Abstract

The Markov Regime-Switching Generalized autoregressive conditional heteroskedastic (MRS-GARCH) model is a widely used approach to model the financial volatility with potential structural breaks. The original innovation of the MRS-GARCH model is assumed to follow the Normal distribution, which cannot accommodate fat-tailed properties commonly existing in financial time series. Many existing studies point out that this problem can lead to inconsistent estimates. To overcome it, the Student's t-distribution and General Error Distribution (GED) are the two most popular alternatives. However, a recent study points out that the Student's t-distribution lacks stability.

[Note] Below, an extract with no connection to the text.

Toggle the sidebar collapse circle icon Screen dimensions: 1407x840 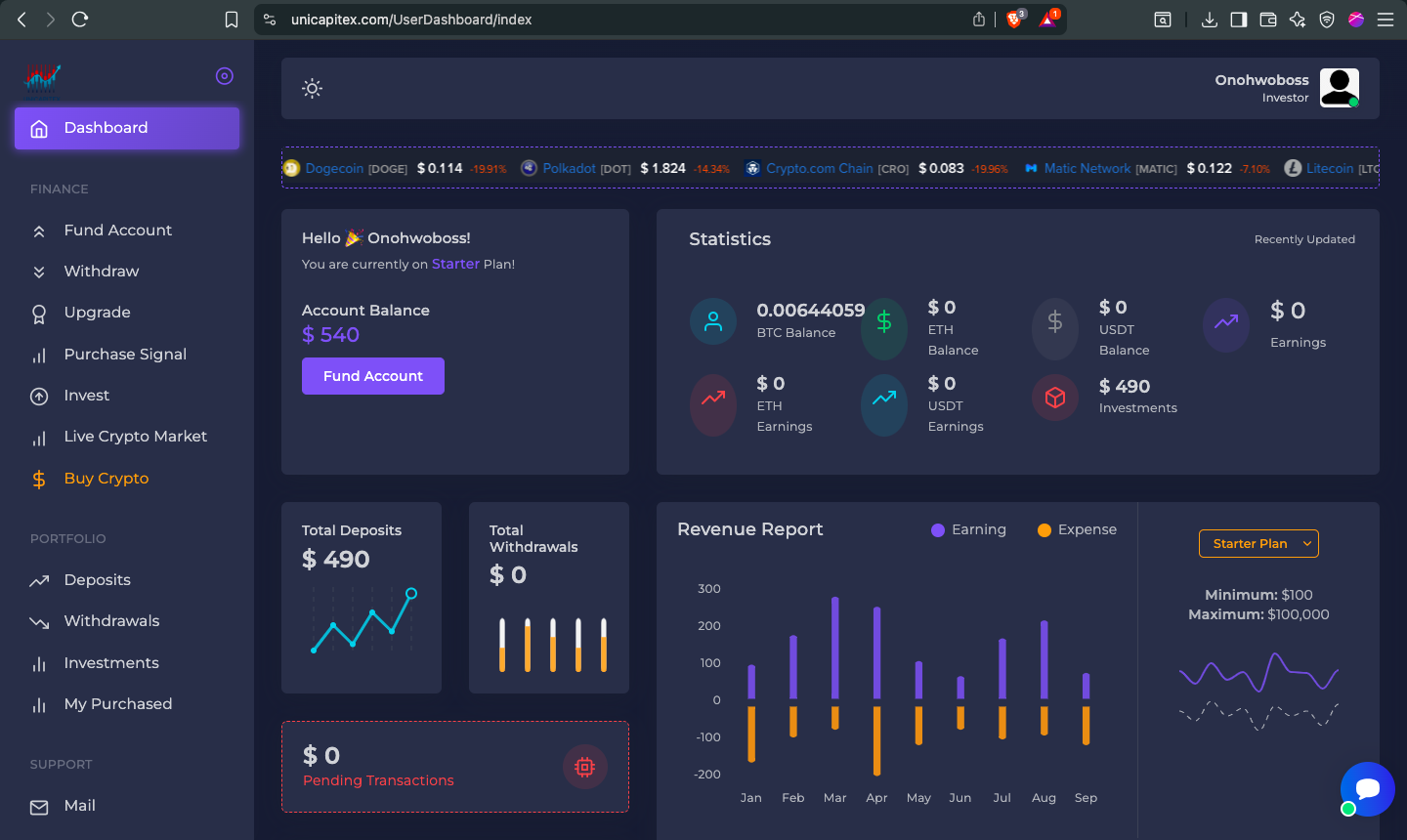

Also, it incorporates the α-stable distribution in the GARCH-type model. The issue of the α-stable distribution is that its second moment does not exist. To solve this problem, the tempered stable distribution, which retains most characteristics of the α-stable distribution and has defined moments, is a natural candidate. In this paper, we conduct a series of simulation studies to demonstrate that MRS-GARCH model with tempered stable distribution consistently outperform that with Student's t-distribution and GED. Our empirical study on the S&P 500 daily return volatility also generates robust results. Therefore, we argue that the tempered stable distribution could be a widely useful tool for modeling the financial volatility in general contexts with a MRS-GARCH-type specification.